The Tongue River Winery team now has a fourth member that might as well be family. Bob and Marilyn have been friends with Melodie Seymer for more than 40 years, dating back to one of Bob’s previous congregations in Wisconsin. She moved in with the family last summer and is learning how to grow plants and trees so she can one day take over that part of the operation.

Bob now grows grapes on 2.5 acres that produce between 1,200 and 1,500 gallons of wine most years, or around 6,000 or 8,000 bottles. While the Thadens invested between $30,000 and $40,000 of their savings into the operation, the family does all of its personal and business banking at First Interstate Bank’s Miles City branch.

“My wife and I have pensions,” Bob says. “We are debt-free. We don’t care if we make a penny as long as we pay our son’s salary. We are doing this because we love what we do, and that’s the best reason to do anything.”

Marilyn still enjoys working part-time as a speech pathologist, but both feel reinvigorated by the surprising, latest chapter in their lives. 

They hope to live to be 95 “and then just drop dead together,” Bob says.

“That may or may not happen, but that’s our plan,” he says. “We hope our son enjoys what he’s doing. We hope to be physically strong enough to do this for another 15 or 20 years.”

Hardy Vines

A Changing Faith

Bob Thaden never lost his faith even as he transitioned out of his work as a pastor at the United Church of Christ. But he said the nature of his faith — and especially his job as pastor —morphed over his three decades at the pulpit.
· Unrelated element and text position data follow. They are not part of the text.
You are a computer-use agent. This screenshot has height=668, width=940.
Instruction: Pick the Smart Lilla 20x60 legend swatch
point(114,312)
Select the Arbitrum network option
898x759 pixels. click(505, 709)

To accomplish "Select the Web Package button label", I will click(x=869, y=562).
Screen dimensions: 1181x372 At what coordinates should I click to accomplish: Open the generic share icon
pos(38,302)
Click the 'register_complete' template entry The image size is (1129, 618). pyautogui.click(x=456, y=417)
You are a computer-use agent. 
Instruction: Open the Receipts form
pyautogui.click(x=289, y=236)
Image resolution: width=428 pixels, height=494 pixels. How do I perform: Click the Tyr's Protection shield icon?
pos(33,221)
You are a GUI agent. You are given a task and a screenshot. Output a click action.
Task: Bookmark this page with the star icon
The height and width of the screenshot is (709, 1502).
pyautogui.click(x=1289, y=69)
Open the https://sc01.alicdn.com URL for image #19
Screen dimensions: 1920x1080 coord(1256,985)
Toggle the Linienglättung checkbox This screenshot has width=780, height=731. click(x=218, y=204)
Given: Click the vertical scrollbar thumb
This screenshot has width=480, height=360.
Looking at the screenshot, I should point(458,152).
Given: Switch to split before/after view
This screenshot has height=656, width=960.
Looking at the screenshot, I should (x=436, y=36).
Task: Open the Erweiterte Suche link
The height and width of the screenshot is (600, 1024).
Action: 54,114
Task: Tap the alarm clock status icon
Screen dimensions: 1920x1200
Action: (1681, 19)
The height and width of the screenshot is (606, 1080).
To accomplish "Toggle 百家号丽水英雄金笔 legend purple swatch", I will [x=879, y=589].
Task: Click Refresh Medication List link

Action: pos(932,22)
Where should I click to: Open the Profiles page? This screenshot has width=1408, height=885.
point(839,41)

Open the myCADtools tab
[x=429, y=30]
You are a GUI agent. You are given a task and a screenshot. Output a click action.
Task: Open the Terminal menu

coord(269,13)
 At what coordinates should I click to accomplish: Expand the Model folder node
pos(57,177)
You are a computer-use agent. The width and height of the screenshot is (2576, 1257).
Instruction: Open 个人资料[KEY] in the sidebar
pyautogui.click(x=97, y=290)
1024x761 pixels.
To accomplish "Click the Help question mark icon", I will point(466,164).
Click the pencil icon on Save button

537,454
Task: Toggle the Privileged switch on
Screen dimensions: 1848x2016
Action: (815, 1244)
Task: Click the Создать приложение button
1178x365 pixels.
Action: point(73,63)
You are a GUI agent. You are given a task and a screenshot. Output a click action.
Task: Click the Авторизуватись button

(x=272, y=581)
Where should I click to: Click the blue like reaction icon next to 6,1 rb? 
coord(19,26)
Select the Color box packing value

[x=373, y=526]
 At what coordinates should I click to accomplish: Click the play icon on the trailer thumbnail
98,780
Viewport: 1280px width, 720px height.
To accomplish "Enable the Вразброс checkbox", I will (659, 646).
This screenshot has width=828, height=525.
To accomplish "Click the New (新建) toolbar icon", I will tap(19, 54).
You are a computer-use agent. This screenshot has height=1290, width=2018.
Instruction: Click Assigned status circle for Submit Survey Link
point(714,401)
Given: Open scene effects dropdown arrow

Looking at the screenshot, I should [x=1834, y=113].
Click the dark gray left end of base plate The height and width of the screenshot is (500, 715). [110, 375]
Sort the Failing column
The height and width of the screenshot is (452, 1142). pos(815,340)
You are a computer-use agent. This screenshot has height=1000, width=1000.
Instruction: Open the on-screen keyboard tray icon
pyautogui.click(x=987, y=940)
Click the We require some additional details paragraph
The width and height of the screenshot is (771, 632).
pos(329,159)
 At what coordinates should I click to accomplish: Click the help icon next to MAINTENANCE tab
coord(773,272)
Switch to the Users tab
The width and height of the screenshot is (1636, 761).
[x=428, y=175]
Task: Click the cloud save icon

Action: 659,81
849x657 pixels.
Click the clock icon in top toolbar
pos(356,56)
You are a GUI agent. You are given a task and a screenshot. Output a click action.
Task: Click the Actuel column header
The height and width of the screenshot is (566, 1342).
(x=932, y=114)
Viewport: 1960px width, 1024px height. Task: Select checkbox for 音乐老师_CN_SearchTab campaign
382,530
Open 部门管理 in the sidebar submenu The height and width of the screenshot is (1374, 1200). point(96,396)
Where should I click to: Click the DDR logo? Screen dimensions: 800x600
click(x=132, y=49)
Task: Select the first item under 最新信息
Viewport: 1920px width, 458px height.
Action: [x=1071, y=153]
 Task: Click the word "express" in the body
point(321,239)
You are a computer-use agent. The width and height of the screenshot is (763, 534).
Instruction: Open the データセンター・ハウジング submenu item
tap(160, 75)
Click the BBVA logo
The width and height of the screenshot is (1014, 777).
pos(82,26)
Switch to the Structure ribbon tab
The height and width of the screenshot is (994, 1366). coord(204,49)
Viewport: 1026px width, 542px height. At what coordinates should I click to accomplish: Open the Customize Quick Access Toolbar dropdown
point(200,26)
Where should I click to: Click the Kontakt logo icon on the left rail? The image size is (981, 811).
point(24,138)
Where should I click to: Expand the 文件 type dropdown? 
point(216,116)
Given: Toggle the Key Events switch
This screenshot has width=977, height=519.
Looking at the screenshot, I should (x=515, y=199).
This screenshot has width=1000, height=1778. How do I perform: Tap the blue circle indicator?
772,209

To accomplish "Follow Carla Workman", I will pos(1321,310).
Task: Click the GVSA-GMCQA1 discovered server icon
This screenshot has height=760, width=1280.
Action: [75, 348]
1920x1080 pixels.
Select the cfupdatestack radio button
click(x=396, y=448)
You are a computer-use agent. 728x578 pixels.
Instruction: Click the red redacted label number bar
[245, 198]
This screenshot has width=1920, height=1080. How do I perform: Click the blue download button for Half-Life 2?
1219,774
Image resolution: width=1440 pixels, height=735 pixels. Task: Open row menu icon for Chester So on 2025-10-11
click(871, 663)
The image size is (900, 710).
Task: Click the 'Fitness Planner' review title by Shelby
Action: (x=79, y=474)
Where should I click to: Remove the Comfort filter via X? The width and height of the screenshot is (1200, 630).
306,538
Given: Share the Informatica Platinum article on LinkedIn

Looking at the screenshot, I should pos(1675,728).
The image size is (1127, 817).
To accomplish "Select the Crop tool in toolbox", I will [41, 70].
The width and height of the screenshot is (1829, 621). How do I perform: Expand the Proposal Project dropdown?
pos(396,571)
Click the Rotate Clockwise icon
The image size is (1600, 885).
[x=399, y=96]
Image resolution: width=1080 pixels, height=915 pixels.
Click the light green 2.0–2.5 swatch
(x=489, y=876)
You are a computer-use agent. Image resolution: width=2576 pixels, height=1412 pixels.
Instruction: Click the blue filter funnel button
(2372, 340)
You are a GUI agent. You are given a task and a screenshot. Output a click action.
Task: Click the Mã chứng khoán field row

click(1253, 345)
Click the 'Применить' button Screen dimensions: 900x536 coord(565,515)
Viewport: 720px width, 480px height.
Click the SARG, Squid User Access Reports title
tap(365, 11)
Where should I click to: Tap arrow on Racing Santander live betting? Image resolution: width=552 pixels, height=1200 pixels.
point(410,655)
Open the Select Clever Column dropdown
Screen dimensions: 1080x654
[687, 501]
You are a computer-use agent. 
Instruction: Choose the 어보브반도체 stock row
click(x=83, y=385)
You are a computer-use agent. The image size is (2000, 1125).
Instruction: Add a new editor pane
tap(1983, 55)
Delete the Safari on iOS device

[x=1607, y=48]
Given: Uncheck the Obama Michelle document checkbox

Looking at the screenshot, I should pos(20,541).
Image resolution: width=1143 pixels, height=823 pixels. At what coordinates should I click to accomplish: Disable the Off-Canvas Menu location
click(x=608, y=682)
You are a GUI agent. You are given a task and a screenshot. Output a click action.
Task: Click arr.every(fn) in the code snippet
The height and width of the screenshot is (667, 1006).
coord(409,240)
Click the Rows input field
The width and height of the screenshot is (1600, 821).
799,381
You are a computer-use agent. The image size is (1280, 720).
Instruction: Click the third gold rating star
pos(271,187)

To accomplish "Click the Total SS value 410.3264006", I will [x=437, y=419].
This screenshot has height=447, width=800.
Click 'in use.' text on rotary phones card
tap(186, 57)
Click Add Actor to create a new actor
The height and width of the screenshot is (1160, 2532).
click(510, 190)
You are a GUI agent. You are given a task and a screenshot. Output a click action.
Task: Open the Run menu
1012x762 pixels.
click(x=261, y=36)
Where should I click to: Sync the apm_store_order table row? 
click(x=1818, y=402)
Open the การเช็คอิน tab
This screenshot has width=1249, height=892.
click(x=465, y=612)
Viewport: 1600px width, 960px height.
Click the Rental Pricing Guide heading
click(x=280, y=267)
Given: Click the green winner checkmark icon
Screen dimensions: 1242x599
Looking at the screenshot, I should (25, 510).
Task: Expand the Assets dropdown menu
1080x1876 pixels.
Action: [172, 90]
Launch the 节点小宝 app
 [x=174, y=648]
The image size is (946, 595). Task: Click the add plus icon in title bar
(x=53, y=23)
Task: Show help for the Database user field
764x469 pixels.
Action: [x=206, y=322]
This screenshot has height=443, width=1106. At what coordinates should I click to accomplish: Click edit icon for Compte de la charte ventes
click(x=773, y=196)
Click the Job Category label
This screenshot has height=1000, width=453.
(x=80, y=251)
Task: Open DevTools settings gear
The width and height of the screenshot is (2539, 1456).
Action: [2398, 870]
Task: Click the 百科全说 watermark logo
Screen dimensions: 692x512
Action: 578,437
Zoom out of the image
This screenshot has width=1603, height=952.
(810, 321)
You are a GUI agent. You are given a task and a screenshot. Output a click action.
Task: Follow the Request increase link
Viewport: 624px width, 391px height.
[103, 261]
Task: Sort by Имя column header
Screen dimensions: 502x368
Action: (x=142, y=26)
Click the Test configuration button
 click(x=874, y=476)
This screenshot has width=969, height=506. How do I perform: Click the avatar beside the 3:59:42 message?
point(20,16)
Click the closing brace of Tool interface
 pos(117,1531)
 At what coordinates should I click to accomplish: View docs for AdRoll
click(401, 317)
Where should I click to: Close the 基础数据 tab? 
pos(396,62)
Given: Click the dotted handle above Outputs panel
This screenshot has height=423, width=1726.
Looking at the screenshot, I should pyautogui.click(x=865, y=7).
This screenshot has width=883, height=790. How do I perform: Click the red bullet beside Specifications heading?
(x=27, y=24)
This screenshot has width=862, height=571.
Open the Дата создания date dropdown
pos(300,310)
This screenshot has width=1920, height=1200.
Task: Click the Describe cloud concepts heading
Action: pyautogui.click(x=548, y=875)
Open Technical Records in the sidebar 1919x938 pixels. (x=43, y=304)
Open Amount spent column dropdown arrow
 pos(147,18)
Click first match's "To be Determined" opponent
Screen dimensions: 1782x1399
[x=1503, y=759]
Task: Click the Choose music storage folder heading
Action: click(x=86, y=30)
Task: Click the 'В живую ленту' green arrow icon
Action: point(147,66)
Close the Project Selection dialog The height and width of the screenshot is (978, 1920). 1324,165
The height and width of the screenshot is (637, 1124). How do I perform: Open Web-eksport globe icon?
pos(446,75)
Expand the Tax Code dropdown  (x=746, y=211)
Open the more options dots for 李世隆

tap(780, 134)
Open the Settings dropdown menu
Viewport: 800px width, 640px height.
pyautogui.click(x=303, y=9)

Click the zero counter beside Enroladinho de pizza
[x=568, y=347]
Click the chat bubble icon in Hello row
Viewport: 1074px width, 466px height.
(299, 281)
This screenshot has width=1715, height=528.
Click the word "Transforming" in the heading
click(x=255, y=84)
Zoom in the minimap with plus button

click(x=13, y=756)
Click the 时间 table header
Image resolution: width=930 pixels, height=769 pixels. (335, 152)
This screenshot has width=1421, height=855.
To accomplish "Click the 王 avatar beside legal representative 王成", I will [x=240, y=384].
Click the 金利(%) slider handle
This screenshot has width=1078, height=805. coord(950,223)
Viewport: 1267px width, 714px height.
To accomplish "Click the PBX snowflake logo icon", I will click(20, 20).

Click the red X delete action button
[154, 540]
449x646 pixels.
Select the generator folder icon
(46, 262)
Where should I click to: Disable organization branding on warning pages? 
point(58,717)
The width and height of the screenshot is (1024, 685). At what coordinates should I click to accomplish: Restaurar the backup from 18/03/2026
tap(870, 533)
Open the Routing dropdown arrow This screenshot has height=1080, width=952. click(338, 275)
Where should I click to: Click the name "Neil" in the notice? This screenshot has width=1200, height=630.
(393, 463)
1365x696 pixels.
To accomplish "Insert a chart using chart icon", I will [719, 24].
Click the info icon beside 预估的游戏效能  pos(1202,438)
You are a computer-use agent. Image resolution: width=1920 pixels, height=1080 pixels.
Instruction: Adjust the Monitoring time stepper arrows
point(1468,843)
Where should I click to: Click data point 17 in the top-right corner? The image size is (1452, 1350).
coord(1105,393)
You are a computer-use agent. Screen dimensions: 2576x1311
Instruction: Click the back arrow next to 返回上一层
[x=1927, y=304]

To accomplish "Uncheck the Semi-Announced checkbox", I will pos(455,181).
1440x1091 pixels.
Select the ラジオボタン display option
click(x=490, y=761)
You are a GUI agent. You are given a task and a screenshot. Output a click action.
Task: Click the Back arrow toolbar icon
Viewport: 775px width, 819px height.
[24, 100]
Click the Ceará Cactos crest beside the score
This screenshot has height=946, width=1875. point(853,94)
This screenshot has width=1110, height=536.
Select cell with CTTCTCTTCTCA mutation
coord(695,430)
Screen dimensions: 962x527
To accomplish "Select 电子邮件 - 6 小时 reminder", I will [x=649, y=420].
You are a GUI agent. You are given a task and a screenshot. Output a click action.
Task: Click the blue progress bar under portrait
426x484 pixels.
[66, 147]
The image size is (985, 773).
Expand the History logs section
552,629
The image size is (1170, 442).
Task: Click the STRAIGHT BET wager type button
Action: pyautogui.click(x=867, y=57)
As time passed, he cared less about the particulars of a person’s belief system and more about how their convictions helped them be good people.

Thaden still delivers sermons occasionally and remains a man of faith. But he also fills his spiritual cup by spending long hours tending the grape vines and fruit trees at Tongue River Winery.

“One thinks they will always be satisfied at work, that their boss will never fire them, that their wife will always love them,” he says. “When it really gets down to it, one of the only certainties in life is that spring comes every year. Part of the joy I get is being a sort of co-creator with Mother Nature. I try to put myself in sync with what she demands.”